**Excerpt provided**
□ □ □ □

On SI, the husband of Darkness Falls approached her first about getting back together, if I remember correctly. She is very open that she made a mistake in remarrying him, but now she seems to be sticking it out as part of some self punishment. Unfortunate they're bringing a child into that. 

SI has some very decent former wayward posters who do a decent job of calling out other cheaters on their sh*t. Then there are some who do not. I was banned for posting to a BH there, Swat70, about how his cheating wife was steamrolling him even after DDay. He still didn't quite get it. He caught her again with OM after DDay and during what was clearly a false R. Also caught the hundreds of texts, and found her journal where she detailed how much she loved cheating on her BH. Truly, truly sick.

But on SI, the waywards mostly gave her a slap on the wrist, and essentially blamed it on Fog nonsense. "If you really want your marriage, you have to cut contact!" was basically their version of a 2x4. The very few of us who kept pleading with Swat70 to open his eyes were essentially ignored. Or banned, like me.

□ □ □ □

[Target pointing data]
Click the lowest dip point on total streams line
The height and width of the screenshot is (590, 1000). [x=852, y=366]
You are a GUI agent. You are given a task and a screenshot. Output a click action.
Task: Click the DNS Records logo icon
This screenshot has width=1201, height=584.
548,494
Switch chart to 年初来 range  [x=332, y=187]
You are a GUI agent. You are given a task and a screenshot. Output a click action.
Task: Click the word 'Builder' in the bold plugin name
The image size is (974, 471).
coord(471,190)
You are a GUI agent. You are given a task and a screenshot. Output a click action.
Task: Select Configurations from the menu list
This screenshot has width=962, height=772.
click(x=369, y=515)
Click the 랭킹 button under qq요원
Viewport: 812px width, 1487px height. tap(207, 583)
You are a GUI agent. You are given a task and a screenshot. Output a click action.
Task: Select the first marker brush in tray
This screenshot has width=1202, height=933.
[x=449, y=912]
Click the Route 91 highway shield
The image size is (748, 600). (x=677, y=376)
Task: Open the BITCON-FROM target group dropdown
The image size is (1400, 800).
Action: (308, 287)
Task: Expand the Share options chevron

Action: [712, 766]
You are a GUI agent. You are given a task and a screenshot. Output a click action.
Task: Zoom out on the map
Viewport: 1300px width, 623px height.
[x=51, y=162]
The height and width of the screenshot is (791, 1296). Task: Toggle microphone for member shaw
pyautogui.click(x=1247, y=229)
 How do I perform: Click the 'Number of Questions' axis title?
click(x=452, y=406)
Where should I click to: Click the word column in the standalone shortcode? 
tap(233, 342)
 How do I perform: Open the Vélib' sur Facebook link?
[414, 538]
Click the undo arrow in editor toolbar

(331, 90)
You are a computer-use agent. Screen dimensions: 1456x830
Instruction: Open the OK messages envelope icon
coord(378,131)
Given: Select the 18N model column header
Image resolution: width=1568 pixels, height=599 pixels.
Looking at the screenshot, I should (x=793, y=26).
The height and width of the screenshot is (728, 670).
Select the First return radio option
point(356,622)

□ □ □ □

**Complete the following**
1. Render the rows as a numbered list, starting at the line that contains "The height and width of the screenshot is (791, 1296)." and running through the last of the rows, both ends included. Leave out blank lines.
2. Write the next part of the forum post about the SI site and Swat70, picking up after its final sentence.

**Expected outputs**
1.
1. The height and width of the screenshot is (791, 1296). Task: Toggle microphone for member shaw
2. pyautogui.click(x=1247, y=229)
3.  How do I perform: Click the 'Number of Questions' axis title?
4. click(x=452, y=406)
5. Where should I click to: Click the word column in the standalone shortcode? 
6. tap(233, 342)
7.  How do I perform: Open the Vélib' sur Facebook link?
8. [414, 538]
9. Click the undo arrow in editor toolbar
10. (331, 90)
11. You are a computer-use agent. Screen dimensions: 1456x830
12. Instruction: Open the OK messages envelope icon
13. coord(378,131)
14. Given: Select the 18N model column header
15. Image resolution: width=1568 pixels, height=599 pixels.
16. Looking at the screenshot, I should (x=793, y=26).
17. The height and width of the screenshot is (728, 670).
18. Select the First return radio option
19. point(356,622)

2.
Eventually, Swat70 divorced her. The cheating wife, SoSorry17, does the usual lamenting about how good something is when its gone, etc. Some waywards on SI are encouraging her to change herself for everyones sake, some are still encouraging change for a possible reconciliation...Don't get it.


----------



## jim123 (Sep 29, 2012)

bandit.45 said:


> You nailed it.
> 
> There is one idiot on SI, Darkness Falls....
> 
> ...


I do not see Darkness Falls as the idiot, it is the BH. If he will not stand up for himself then it is his issue. We need some accountability with the BH too.

What drives me crazy is the BH who will not stand up for themselves and come on the boards crying that their WW will not stop or hurt them.

I understand the need for support but at some point you need to take control of your life.


----------



## GusPolinski (Jan 21, 2014)

jim123 said:


> I do not see Darkness Falls as the idiot, it is the BH. If he will not stand up for himself then it is his issue. We need some accountability with the BH too.
> 
> 
> 
> ...



Wish I could "Like" this about a hojillion times.


----------



## bandit.45 (Feb 8, 2012)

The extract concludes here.